Thornsett Road
Thornsett Road is a beautiful Victorian Road with elegantly designed semi-detached villas with stucco frontages. As they look today is very similar to how they looked over one hundred years ago but without the electric street lamps, the parked cars and the double glazing.
The road was lit by gas lamps which a lamplighter would have had to switch on each evening. In the words of former resident and poet Walter de la Mare:
‘The lamplighter/Passeth along the darkling streets/ To light our earthly lamps.’
These roomy houses, with their large gardens front and back, must have been attractive propositions for those Victorians who wanted to move out of London into the relative rural areas of Anerley and Penge. What they would not have been fully aware of was the rapid building programme in progress over the entire area.
The road is a heritage focus because three very accomplished men lived there at different times: Thomas Crapper, George Daniels and Walter de la Mare. More detailed accounts of each are given on their separate pages under Penge People. Blue plaques are installed on each of their houses.
Thomas Crapper (1836-1910) was famous for developing sanitary ware, starting the first shop to sell such items commercially. His commercial empire survives today. He is wrongly credited with inventing the flush toilet. That honour belongs to John Harington as far back as 1596. Hence the term ‘John’ to refer to the lavatory. Crapper spent the last years of his life at 12 Thornsett Road.
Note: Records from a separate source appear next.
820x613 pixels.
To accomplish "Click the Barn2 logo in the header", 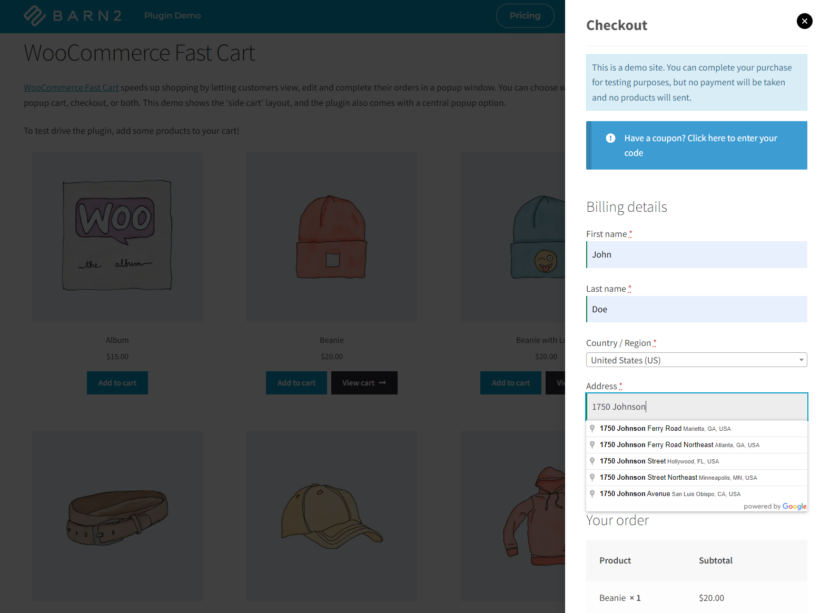I will tap(71, 15).
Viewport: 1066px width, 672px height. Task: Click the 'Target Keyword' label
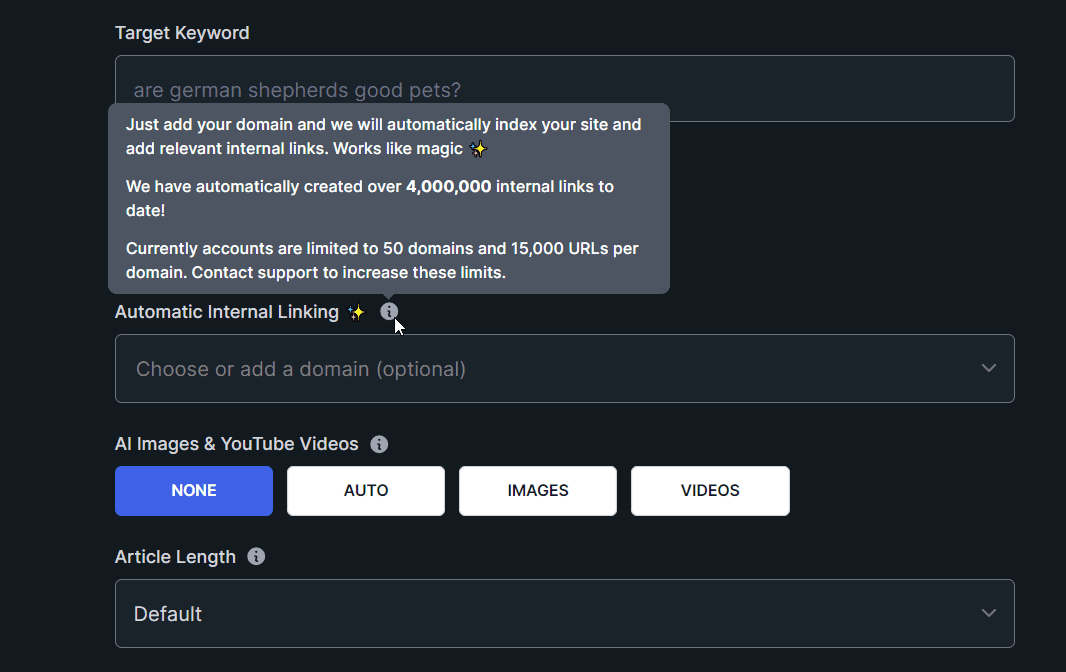coord(182,33)
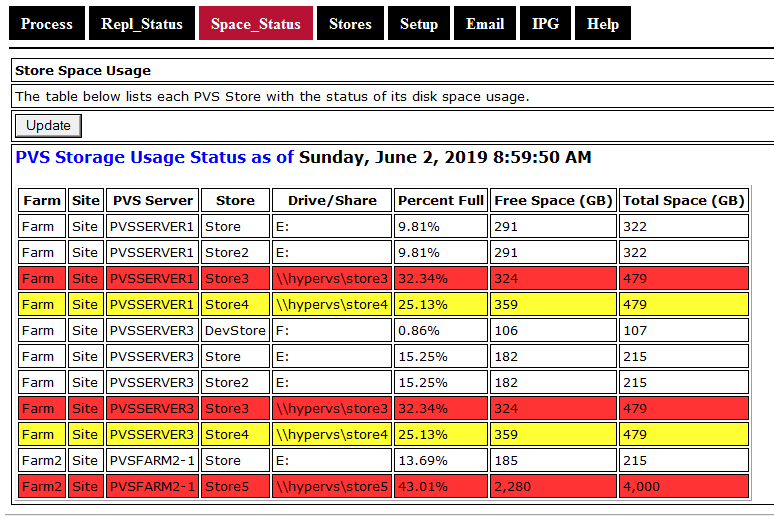Click the Drive/Share column header
The width and height of the screenshot is (774, 523).
[332, 200]
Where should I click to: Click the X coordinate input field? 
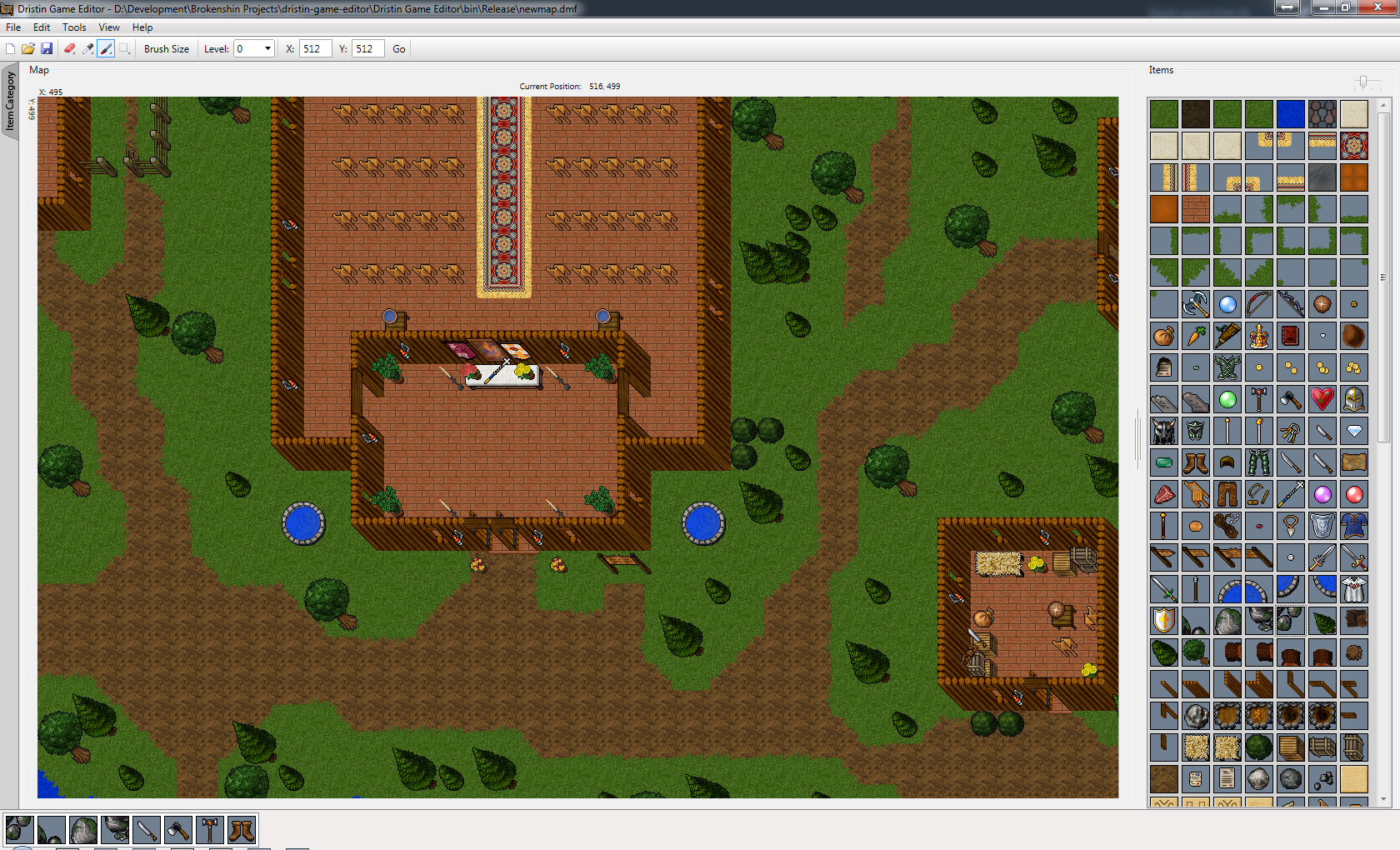[315, 49]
George Daniels (1926-2011) was a famous horologist who is honoured for the ground-breaking invention of the co-axial escapement for mechanical watches. This mechanism enabled mechanical watches to be as accurate as electronic devices. The patent was sold to Omega. This made Daniels a very wealthy man. He lived in Thornsett Road for over twenty years until seeking a tax haven in the Isle of Man.

Walter de la Mare (1873-1956) was a remarkably popular and prolific poet and ghost-story writer who live in 14 Thornsett Road from 1912 to 1925. Many famous literary people visited the house over this period. His poem The Listeners was published in 1912 but written the year before while living at 5 Worbeck Road (now demolished). In all he lived in three houses in Anerley between 1907 and 1925.

All three men made significant contributions to society and richly deserve their blue plaques.